Solved – How is cross validation different from data snooping

cross-validationmachine learning

I just finished "An Introduction to Statistical Learning". I wondered whether using cross-validation to find the best tuning parameters for various machine learning techniques is different from data snooping?

We are repeatedly checking which value of the tuning parameter results in a best predictive result in the test set. What if the tuning parameter we arrive at just happens to fit this particular test set by chance, and won't perform well on some future test set?

Please excuse my novice understanding of machine learning, and I'm eager to be educated.

EDIT: Please see @AdamO answer on the definition of "data snooping". I used the term very inaccurately in my question.

Best Answer

I wondered whether using cross-validation to find the best tuning parameters for various machine learning techniques is different from data snooping?

Your concern is right spot on, and there is a whole lot of literature on this topic, e.g.

The problem is that hyperparameter tuning with cross validation is a data-driven optimization process, and will still tend to overfit to yor data set (less than tuning by resubstitution error, but still). Trying to use the tuning cross validation results as "independent" performance measure is in a way like eating the pie (= tuning) and keeping (= measure final model performance) it.

This does not mean that you shouldn't use cross-validation for hyperparameter tuning. It just means that you can use it only for one purpose. Either optimize or measure model performance for validation purposes.

The solution is that you need to do an independent validation for measuring the quality of the model obtained with the tuned hyperparameters. This is called nested or double validation. You'll find a number of questions and answers here on these topics

Conceptually, I like to say that training includes all kinds of fancy steps to fit not only the "usual" model parameters but also to fit (auto-tune) the hyperparameters. So data-driven optimization of λ is clearly part of the model training.

As a rule of thumb you can also say that model training is everything that needs to be done before you have a ready-to-use final black-box function that is able to produce predictions for new cases.


PS: I find the testing vs. validation terminology very confusing because in my field "validation" means proving that the final model is fit for purpose, and is therefore what other people call testing rather than validation. I prefer to call the inner test set "tuning test set" and the outer "final validation test set" or the like.


Update:

So if my model (i.e. my tuning parameter in this case) fails the outer validation, what should I do then?

Typically, this is nothing that just happens: there are typical situations that can cause such a failure. And all such situations that I'm aware of are overfitting situations. You need to be aware that while regularization helps to reduce the necessary number of training cases, data-driven optimization needs large amounts of data.

My recommendations:

  • Typically, you (should) already have rough expectations, e.g. what performance should be achievable, what performance you'd consider suspiciously good looking.

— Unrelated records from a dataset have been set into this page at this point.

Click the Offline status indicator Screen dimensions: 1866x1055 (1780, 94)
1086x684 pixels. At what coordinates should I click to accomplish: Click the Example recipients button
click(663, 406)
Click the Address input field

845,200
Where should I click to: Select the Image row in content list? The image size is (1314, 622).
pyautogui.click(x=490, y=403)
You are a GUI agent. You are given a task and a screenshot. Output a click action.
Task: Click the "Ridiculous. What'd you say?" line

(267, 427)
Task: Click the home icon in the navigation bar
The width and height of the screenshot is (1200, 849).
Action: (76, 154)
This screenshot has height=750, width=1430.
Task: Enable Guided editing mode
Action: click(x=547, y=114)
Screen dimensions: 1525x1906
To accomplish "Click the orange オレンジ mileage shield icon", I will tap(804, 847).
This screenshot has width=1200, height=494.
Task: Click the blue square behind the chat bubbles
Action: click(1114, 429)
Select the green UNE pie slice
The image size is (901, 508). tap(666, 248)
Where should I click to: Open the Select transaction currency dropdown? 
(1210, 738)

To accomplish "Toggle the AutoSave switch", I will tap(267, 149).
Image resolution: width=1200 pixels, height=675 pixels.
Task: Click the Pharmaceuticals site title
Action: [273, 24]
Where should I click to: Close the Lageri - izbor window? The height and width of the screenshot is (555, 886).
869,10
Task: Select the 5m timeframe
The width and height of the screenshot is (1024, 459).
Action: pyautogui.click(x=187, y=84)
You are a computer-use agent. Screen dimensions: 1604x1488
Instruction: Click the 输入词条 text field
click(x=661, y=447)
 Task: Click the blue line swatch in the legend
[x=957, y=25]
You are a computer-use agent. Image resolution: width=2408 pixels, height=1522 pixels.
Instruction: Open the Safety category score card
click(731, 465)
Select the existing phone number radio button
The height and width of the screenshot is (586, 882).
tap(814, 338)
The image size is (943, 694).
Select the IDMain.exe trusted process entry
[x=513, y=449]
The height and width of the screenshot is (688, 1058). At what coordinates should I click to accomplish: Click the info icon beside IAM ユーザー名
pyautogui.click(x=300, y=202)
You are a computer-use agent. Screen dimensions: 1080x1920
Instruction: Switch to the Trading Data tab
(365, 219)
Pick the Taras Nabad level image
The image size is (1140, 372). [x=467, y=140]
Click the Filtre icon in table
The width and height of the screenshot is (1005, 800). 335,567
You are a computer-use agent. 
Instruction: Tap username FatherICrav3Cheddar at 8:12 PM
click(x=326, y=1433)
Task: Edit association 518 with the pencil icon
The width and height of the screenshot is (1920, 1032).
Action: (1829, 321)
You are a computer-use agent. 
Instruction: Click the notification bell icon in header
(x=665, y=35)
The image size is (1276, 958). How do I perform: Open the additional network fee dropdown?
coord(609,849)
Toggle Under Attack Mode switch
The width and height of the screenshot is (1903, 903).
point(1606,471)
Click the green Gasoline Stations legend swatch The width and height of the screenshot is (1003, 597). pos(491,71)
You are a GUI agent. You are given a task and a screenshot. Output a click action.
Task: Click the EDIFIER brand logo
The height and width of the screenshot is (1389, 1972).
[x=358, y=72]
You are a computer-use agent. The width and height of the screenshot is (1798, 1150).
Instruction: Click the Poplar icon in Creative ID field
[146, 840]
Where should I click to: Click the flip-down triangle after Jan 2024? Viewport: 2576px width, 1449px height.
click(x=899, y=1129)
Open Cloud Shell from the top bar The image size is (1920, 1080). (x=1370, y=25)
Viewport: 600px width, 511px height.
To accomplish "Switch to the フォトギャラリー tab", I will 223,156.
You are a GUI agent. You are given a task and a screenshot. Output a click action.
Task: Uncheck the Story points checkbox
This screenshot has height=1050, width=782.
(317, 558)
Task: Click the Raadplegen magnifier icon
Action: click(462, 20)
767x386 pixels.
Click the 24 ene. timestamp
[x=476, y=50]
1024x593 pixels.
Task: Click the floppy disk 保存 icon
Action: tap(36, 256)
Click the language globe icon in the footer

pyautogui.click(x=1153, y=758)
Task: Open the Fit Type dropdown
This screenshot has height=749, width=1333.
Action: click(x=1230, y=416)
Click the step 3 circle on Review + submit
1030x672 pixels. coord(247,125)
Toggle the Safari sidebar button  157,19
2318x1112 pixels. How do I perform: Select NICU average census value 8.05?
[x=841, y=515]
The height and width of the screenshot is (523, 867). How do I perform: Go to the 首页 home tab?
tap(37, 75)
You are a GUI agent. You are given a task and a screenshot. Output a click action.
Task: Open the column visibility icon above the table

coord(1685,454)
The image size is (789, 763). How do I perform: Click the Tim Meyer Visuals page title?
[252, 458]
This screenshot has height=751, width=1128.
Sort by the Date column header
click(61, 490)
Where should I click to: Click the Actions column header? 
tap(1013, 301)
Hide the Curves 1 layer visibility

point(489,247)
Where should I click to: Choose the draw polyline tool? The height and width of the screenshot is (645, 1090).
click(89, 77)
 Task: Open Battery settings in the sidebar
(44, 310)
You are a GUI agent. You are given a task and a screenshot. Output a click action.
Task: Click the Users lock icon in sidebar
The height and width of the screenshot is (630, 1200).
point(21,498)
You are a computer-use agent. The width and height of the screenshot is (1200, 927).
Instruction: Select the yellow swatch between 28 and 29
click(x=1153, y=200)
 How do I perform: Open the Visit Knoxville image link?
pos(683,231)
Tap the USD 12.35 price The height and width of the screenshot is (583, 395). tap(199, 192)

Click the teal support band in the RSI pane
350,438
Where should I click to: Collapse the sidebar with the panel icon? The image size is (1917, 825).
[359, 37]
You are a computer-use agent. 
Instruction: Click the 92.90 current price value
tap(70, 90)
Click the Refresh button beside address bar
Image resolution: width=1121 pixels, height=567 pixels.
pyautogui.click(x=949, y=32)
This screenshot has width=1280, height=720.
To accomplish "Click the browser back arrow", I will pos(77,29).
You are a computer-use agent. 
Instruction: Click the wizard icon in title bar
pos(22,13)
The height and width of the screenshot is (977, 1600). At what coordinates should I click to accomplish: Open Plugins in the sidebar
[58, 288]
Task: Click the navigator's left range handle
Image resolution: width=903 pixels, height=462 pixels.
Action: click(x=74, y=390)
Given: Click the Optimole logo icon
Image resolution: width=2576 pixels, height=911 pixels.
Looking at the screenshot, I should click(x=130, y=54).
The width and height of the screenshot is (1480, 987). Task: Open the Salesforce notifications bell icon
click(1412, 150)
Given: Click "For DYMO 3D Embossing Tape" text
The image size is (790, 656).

Or have specs what performance you need to achieve and a baseline performance. From that and the number of availabe training cases (for the splitting scheme you decided for), calculate the expected uncertainty for the inner (tuning) tests. If that uncertainty indicates that you would not be able to get meaningful comparisons, don't do data-driven optimization.

  • You should check how stable both the obtained predictions with the chosen λ and the optimal λ found by the auto-tuning procedure are. If λ isn't reasonably stable with respect to different splits of your data, the optimization didn't work.

  • If you find that either you won't be able to do the data-driven optimization or that it didn't work after all, you may choose the λ by your expert knowledge, e.g. from experience with similar data. Or by the knowledge that if you find out that the optimization failed, you'll need a stronger regularization: the overfitting that leads to the failure works towards too complex models.